● Directions: Copy the data word for word, from the line with "Click the red X icon on Schließen button" to the line with "The image size is (640, 400). click(55, 53)", both included.

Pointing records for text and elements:
■ ■ ■

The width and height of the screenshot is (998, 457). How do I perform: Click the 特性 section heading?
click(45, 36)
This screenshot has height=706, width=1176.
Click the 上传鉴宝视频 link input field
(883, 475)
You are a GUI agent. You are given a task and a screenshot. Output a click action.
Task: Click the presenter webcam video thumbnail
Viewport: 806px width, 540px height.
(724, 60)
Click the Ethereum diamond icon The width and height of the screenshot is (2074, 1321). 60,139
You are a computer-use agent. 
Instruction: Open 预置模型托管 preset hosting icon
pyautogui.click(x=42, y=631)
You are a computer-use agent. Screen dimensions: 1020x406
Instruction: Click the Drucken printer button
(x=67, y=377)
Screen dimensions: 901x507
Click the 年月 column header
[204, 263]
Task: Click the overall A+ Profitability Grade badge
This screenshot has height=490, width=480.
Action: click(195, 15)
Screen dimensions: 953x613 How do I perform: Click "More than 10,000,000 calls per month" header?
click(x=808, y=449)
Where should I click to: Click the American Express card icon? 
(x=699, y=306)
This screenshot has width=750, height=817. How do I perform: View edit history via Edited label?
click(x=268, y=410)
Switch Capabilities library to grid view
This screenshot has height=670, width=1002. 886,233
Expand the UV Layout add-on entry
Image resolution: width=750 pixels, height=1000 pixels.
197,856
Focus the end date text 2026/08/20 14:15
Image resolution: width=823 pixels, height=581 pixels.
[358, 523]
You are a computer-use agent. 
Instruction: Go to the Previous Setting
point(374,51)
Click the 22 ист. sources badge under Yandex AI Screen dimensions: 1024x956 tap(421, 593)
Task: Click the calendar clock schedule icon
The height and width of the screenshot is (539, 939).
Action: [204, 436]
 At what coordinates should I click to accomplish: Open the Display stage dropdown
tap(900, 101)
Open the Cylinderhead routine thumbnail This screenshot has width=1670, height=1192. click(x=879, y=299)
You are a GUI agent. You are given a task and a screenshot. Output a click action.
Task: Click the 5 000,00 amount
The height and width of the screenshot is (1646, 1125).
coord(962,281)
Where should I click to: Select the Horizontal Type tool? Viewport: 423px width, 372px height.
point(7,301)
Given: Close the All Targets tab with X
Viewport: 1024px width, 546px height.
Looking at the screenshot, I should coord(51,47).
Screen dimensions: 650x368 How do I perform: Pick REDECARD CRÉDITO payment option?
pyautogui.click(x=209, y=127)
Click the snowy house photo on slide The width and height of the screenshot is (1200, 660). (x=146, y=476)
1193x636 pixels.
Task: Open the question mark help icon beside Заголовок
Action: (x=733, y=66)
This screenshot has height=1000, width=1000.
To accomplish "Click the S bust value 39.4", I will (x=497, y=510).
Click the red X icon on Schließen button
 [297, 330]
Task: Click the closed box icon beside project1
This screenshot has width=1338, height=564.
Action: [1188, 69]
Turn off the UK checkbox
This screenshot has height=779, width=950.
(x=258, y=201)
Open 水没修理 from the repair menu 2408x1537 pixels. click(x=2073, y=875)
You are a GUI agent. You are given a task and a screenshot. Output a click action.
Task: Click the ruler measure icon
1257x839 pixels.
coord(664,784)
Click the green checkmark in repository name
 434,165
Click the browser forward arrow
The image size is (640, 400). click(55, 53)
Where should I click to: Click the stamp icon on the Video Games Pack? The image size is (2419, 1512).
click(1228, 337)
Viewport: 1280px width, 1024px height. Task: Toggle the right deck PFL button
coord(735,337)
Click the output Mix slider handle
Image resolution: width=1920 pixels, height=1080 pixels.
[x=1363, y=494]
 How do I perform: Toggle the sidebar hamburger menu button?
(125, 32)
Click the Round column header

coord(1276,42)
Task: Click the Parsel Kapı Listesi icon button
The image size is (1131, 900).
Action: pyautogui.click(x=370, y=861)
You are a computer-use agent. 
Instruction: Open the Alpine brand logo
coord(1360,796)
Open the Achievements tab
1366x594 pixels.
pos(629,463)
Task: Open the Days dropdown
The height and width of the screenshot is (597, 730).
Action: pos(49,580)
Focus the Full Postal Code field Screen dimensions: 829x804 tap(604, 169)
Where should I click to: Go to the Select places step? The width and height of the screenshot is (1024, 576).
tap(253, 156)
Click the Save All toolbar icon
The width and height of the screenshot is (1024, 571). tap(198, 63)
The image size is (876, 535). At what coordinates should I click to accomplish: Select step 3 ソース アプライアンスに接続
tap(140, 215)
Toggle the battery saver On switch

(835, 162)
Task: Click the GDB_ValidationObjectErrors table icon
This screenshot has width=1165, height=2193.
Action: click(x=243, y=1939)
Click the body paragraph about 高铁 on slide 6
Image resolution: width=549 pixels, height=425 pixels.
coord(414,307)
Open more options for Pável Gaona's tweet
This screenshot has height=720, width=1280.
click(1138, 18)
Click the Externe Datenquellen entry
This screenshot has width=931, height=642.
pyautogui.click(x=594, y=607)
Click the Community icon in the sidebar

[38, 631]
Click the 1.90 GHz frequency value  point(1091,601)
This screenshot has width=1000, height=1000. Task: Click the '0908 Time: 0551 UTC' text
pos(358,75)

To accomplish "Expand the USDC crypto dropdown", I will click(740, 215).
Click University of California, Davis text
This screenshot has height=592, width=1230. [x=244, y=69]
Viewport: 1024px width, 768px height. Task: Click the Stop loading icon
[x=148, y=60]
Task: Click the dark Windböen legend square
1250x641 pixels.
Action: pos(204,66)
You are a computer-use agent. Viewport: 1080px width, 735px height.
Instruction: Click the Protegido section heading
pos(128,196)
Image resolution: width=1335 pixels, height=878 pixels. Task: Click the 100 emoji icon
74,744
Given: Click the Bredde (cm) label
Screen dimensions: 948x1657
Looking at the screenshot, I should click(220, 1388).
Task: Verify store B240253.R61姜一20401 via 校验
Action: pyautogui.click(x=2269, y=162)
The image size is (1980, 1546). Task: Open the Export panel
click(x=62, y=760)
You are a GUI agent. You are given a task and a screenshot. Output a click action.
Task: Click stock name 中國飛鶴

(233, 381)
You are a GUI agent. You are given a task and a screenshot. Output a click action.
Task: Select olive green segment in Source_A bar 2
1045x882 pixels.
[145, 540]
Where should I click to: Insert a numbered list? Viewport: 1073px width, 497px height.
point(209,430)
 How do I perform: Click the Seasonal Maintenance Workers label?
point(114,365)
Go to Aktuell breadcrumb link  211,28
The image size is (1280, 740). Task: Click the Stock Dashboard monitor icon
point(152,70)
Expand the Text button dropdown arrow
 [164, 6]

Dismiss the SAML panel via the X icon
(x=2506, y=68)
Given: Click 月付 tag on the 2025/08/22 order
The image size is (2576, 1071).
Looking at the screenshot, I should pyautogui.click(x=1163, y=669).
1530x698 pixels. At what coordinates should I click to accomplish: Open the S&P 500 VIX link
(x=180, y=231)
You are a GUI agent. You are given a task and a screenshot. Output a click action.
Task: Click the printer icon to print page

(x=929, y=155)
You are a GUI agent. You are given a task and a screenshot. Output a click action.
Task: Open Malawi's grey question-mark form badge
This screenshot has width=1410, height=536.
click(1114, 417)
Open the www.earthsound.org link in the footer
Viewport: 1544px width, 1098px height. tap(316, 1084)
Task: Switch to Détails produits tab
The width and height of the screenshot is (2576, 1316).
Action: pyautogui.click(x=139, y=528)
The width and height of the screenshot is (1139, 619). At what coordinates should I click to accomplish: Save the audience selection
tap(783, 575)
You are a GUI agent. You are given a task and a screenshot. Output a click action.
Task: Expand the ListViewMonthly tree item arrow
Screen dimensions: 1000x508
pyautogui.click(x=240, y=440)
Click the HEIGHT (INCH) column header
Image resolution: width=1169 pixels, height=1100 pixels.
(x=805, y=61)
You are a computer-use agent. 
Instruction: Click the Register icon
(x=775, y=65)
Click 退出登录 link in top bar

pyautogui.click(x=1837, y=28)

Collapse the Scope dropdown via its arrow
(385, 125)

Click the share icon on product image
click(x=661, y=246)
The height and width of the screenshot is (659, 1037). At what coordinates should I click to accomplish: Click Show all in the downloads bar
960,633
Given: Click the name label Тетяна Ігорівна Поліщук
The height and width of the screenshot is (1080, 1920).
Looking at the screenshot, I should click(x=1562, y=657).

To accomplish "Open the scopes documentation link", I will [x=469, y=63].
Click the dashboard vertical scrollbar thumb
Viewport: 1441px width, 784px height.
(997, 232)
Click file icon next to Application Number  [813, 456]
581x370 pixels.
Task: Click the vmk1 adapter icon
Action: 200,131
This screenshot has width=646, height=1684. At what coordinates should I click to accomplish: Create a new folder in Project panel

■ ■ ■

● Answer:
Click the red X icon on Schließen button
 [297, 330]
Task: Click the closed box icon beside project1
This screenshot has width=1338, height=564.
Action: [1188, 69]
Turn off the UK checkbox
This screenshot has height=779, width=950.
(x=258, y=201)
Open 水没修理 from the repair menu 2408x1537 pixels. click(x=2073, y=875)
You are a GUI agent. You are given a task and a screenshot. Output a click action.
Task: Click the ruler measure icon
1257x839 pixels.
coord(664,784)
Click the green checkmark in repository name
 434,165
Click the browser forward arrow
The image size is (640, 400). click(55, 53)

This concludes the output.